• **Document passage**
++++++++++

Timeframe: All years and all languages are included as long as there is an English abstract. Literature search updated to January 27, 2020.

Definitions of terms used in this PICOST

Neonates: a newborn baby up to 28 days of age

Resuscitation: a newborn baby who requires support at birth to consist of a minimum of positive pressure support of breathing (PEEP or breaths given via mask, supraglottic airway device or tracheal tube).

Briefing: an act or instance of giving precise instructions or essential information (source: Merriam-Webster medical dictionary)

Debriefing: discussions of actions and thought processes after an event to promote reflective learning and improve clinical performance. Sawyer, Loren, Halamek. Post-event debriefings during neonatal care: why are we not doing them, and how can we start? Journal of Perinatology (2016), 1-5

Simulation: an artificial representation of a real-world process to achieve educational goals through experiential learning.

Healthcare professionals: staff employed by a healthcare organization, who deliver resuscitative care (as defined above) to neonates.

Search Strategies

PUBMED:

(“infant, newborn” [mesh] OR infant* [tw] OR preterm [tw] OR preemie* [tw] OR newborn* [tw] OR neonat* [tw]) AND (“resuscitation” [mesh] OR resuscitat* [tw] OR cpr [tw]) AND (“critical reflection” [tw] OR reflection [tw] OR “post simulation” [tw] OR “pre briefing” [tw] OR prebrief* [tw] OR debrie* [tw] OR brief [tw] OR briefing [tw] OR “after action review” [tw] OR feedback [tw] OR “communication” [mesh]) AND (English [lang] OR English Abstract[ptyp])

EMBASE:

('newborn'/exp OR 'newborn' OR infant*:ti,kw,ab OR preterm:ti,kw,ab OR preemie*:ti,kw,ab OR newborn*:ti,kw,ab OR neonat*:ti,kw,ab) AND ('resuscitation'/exp OR 'resuscitation' OR resuscitat*:ti,kw,ab OR cpr:ti,kw,ab) AND ('interpersonal communication'/exp OR 'interpersonal communication' OR 'debriefing'/exp OR 'debriefing' OR 'critical reflection':ti,kw,ab OR 'reflection'/exp OR 'reflection' OR reflection:ti,kw,ab OR 'post simulation':ti,kw,ab OR 'pre briefing':ti,kw,ab OR prebrief*:ti,kw,ab OR debrie*:ti,kw,ab OR brief:ti,kw,ab OR briefing:ti,kw,ab OR 'after action review':ti,kw,ab OR feedback:ti,kw,ab) AND ([embase]/lim OR [embase classic]/lim)

WEB OF SCIENCE:

(infant* OR preterm OR preemie* OR newborn* OR neonat*) AND (resuscitat* OR cpr) AND (“critical reflection” OR reflection OR “post simulation” OR “pre briefing” OR prebrief* OR debrie* OR brief OR briefing OR “after action review” OR feedback)

++++++++++

• **What is required**
Would you quote the passage on neonatal resuscitation briefing and debriefing word for word, beginning at the words "Neonates: a newborn" and stopping after "through experiential learning."?

[Collected data entries]
++++++++++

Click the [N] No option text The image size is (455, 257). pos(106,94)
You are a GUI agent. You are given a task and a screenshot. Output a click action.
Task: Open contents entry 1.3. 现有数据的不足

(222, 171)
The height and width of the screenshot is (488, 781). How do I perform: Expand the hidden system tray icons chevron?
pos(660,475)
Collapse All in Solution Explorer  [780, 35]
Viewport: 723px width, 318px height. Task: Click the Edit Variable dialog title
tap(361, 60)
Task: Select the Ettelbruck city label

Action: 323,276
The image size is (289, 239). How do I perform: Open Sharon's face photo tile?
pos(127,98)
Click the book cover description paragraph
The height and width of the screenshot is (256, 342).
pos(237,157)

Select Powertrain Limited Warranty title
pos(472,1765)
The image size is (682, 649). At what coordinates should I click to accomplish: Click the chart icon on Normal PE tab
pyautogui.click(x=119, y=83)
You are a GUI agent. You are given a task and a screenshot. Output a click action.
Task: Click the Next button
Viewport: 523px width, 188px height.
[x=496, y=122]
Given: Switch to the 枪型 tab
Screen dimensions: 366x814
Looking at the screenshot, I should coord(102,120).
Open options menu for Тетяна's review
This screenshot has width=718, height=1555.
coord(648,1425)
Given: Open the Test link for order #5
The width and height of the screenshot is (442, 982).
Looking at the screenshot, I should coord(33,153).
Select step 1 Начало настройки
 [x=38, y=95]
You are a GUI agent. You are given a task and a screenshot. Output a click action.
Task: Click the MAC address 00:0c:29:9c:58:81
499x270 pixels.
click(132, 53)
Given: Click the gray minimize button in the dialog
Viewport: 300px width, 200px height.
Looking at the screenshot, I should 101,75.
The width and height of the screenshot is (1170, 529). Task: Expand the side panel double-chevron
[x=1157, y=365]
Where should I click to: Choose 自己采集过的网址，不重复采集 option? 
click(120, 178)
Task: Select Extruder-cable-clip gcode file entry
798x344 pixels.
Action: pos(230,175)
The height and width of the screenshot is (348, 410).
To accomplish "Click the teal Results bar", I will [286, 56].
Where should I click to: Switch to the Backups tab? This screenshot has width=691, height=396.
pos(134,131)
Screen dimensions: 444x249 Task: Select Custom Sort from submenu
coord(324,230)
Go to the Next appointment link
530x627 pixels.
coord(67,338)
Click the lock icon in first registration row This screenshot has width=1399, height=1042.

++++++++++

• **Solution to this task**
Neonates: a newborn baby up to 28 days of age

Resuscitation: a newborn baby who requires support at birth to consist of a minimum of positive pressure support of breathing (PEEP or breaths given via mask, supraglottic airway device or tracheal tube).

Briefing: an act or instance of giving precise instructions or essential information (source: Merriam-Webster medical dictionary)

Debriefing: discussions of actions and thought processes after an event to promote reflective learning and improve clinical performance. Sawyer, Loren, Halamek. Post-event debriefings during neonatal care: why are we not doing them, and how can we start? Journal of Perinatology (2016), 1-5

Simulation: an artificial representation of a real-world process to achieve educational goals through experiential learning.